TASK LIST:
• 1. Please write out the passage from the list of historical events, starting with "The Occupational Safety" and going on through "conditions. – 1949.".
• 2. Answer these questions from the list of historical events below, one answer per line:
(a) What national park did an act of Congress create in 1890?
(b) How many CIO steel-workers closed down the nation's foundries and mills in 1949?
(c) Which president signed the Occupational Safety and Health Act?
• 3. Shorten the paragraph in the list of historical events that begins "Joining with 400,000 coal-miners", keeping its main facts.
+++ TEXT SECTION
Black farmers meet in Elaine, Ark. to establish the Progressive Farmers and Householders Union to fight for better pay and higher cotton prices. They are shot at by a group of whites, and return the fire. News of the confrontation spread and a riot ensues, which leaves at least 100, perhaps several hundred blacks, dead and 67 indicted for inciting violence. – 1919.

Adolf Hitler, Benito Mussolini, French premier Edouard Daladier, and British prime minister Neville Chamberlain sign the Munich Pact, which seals the fate of Czechoslovakia to virtually hand it over to Germany in the name of peace. – 1938.

October 1
An act of Congress creates Yosemite National Park. U.S. president Benjamin Harrison paved the way for generations of hikers, campers, and nature-lovers, along with countless “Don’t Feed the Bears” signs. – 1890.

T.E. Lawrence, a legendary British soldier known as Lawrence of Arabia and instrumental commander in the Allied campaign during World War I, helps lead a combined Arab and British force to capture Damascus from the Turks to complete the liberation of Arabia during World War I. – 1918.

Twelve high-ranking Nazis are sentenced to death by the International War Crimes Tribunal in Nuremberg, Germany. – 1946.

The Occupational Safety and Health Act (OSHA) is signed by president Richard Nixon which requires employers to provide safe and healthy work-places. – 1970.

October 2
Joining with 400,000 coal-miners already on strike, 500,000 CIO steel-workers close down the Nation’s foundries, steel mills, and iron mills, demand for pensions, better wages, and better working conditions. – 1949.

Actor Rock Hudson, 59, becomes the first major U.S. celebrity to die of complications from AIDS. Hudson’s death raised public awareness of the epidemic, which until that time had been ignored by many in the mainstream as a gay plague. – 1985.
++++++
+++ DATA EXCERPT
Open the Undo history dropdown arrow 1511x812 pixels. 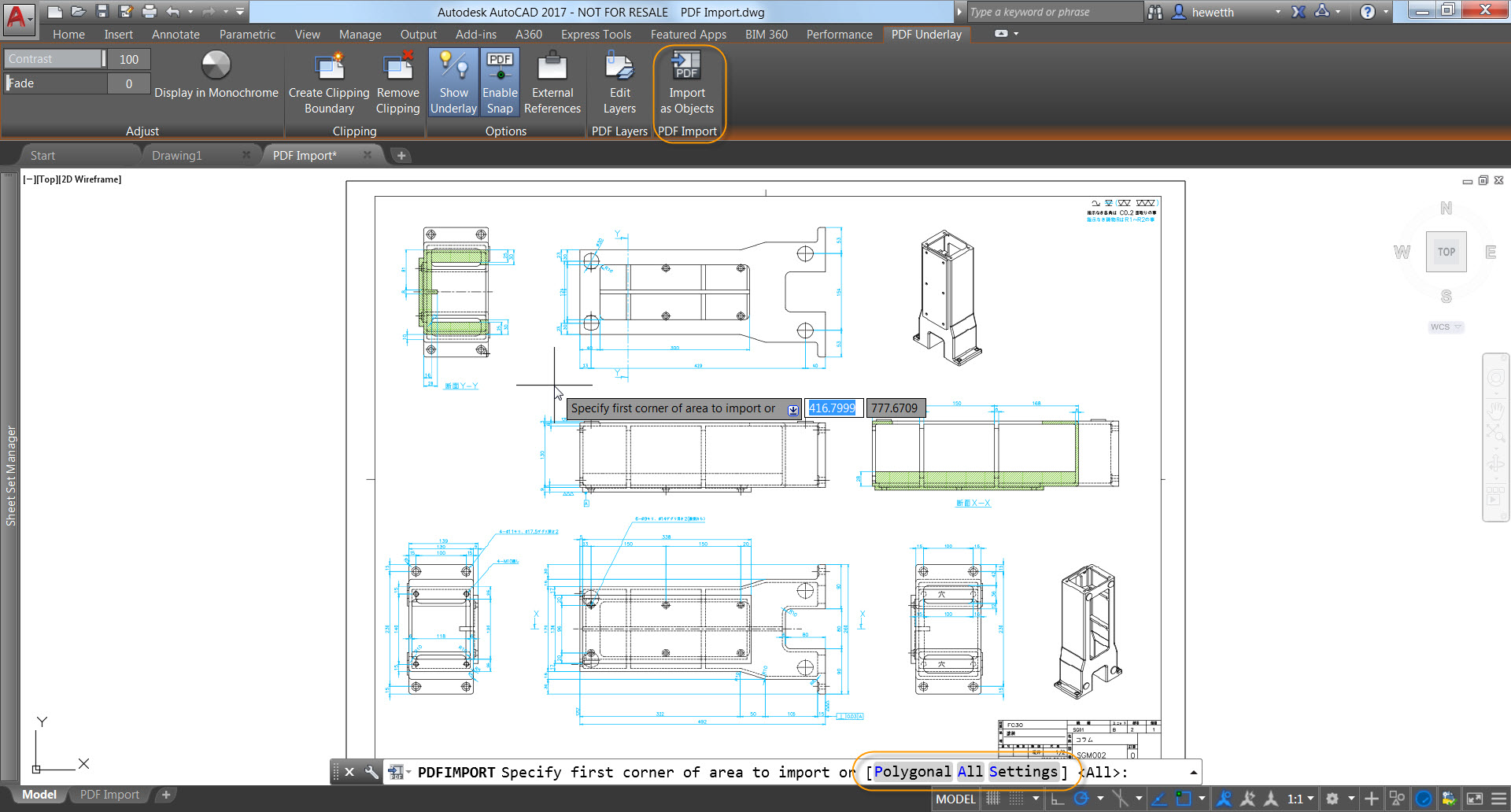tap(190, 12)

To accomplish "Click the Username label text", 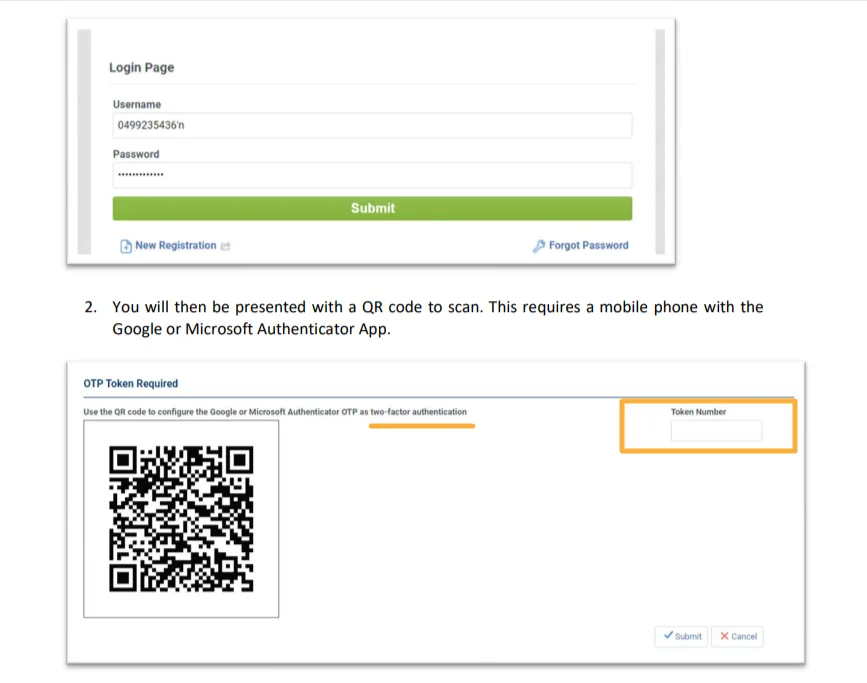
++++++
OUTPUTS IN ORDER:
• 1.
The Occupational Safety and Health Act (OSHA) is signed by president Richard Nixon which requires employers to provide safe and healthy work-places. – 1970.

October 2
Joining with 400,000 coal-miners already on strike, 500,000 CIO steel-workers close down the Nation’s foundries, steel mills, and iron mills, demand for pensions, better wages, and better working conditions. – 1949.

• 2.
(a) Yosemite National Park
(b) 500,000
(c) Richard Nixon

• 3. In 1949, 500,000 CIO steel-workers joined 400,000 striking coal-miners and shut down the nation's foundries, steel mills, and iron mills. They demanded pensions, better wages, and better working conditions.